A failing bridge at Fort Marcy Ballpark that 9 out of 10 people cross to see the annual burning of Zozobra will be off-limits this year, forcing the Kiwanis Club of Santa Fe to develop a new plan to get tens of thousands of revelers into the event.

City Public Works Director Ike Pino told the City Council on Wednesday that construction of three new bridges at the park, including the large bridge in the middle of the park that buckled during Zozobra last year, will take at least nine months to complete.

“It’s clear that the bridges wouldn’t be built” in time for Zozobra on Sept. 2, Pino said, adding that he informed event event organizer Ray Sandoval earlier Wednesday that the Kiwanis Club wouldn’t be able to use the bridge for this year’s Zozobra burning.

Sandoval said the club has already created a new access plan for the event that could lead to the loss of $50,000 in revenues, and it will ask the city to remove the middle bridge before the night of Zozobra.

“There’s absolutely no way to police, if you will, people getting on the bridge or climbing over whatever barrier we have,” he said. “It’s going to be better if that’s completely gone.”

The club also plans to block access to the two smaller bridges on the east and west sides of the main bridge, he said, except in the event of an emergency.

Unlike the middle bridge, the smaller spans are not failing, Pino told the council.
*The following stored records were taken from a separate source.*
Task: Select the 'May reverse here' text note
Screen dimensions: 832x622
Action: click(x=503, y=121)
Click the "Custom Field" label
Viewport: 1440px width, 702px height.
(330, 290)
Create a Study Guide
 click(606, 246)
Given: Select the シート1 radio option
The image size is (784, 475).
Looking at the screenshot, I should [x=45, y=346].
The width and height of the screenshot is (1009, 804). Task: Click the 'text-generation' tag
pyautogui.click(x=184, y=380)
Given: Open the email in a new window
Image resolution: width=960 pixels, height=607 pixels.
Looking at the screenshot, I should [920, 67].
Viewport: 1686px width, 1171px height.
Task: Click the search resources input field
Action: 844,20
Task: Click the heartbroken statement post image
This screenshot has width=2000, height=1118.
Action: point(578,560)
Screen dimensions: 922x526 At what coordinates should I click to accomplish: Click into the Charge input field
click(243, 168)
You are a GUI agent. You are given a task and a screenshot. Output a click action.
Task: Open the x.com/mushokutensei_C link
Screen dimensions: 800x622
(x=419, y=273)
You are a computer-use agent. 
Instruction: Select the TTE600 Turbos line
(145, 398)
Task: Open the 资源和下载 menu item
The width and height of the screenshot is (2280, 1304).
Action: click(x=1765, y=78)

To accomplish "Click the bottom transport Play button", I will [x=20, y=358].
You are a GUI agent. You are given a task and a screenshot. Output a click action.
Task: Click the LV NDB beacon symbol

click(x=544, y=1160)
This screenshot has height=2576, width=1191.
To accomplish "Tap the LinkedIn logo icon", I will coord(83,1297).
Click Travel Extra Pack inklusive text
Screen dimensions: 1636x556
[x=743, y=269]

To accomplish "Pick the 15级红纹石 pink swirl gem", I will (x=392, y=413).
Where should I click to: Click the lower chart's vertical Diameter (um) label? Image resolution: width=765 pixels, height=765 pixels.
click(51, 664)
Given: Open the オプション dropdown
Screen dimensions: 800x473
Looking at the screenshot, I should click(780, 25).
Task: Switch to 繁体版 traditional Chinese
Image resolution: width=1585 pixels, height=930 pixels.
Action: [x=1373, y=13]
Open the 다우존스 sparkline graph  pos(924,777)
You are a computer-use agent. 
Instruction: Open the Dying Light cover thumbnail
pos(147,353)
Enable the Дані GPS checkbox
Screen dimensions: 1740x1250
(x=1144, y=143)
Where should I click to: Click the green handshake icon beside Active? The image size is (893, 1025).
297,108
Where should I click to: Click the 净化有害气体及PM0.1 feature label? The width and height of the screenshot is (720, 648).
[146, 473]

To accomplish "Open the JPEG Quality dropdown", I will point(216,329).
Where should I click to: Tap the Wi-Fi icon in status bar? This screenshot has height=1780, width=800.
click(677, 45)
Sandoval said the Kiwanis Club plans to get all Zozobra-goers into Fort Marcy Ballpark via Old Taos Highway.

Bishops Lodge Road, a previous access route to the burning, “will be completely blocked,” he said.

The new plan also calls for moving the public transit stop to the intersection of Paseo de Peralta and Old Taos Highway that night.

“From Old Taos Highway, we will barricade the entire street, [and] once participants go through security, they will be able to purchase a ticket, and then they have four entrances on the west side that they can get into the field,” Sandoval said.

People will be able to enter a “family area” on Magers Field, but they won’t have access to the Fort Marcy baseball diamond from there because there will be no bridge access, he said.

“When we hit the 36,900 folks that fit into the baseball diamond, then everyone else will be asked to go into the overflow of Magers Field,” he said, adding that those people will get in for free.

“We’re going to take a financial hit” — between $20,000 and $50,000, he estimated — “but we think that it’s appropriate.”

Sandoval said the Kiwanis Club plans to ask the city to “trim the trees … so there’s a much better view from Magers Field.”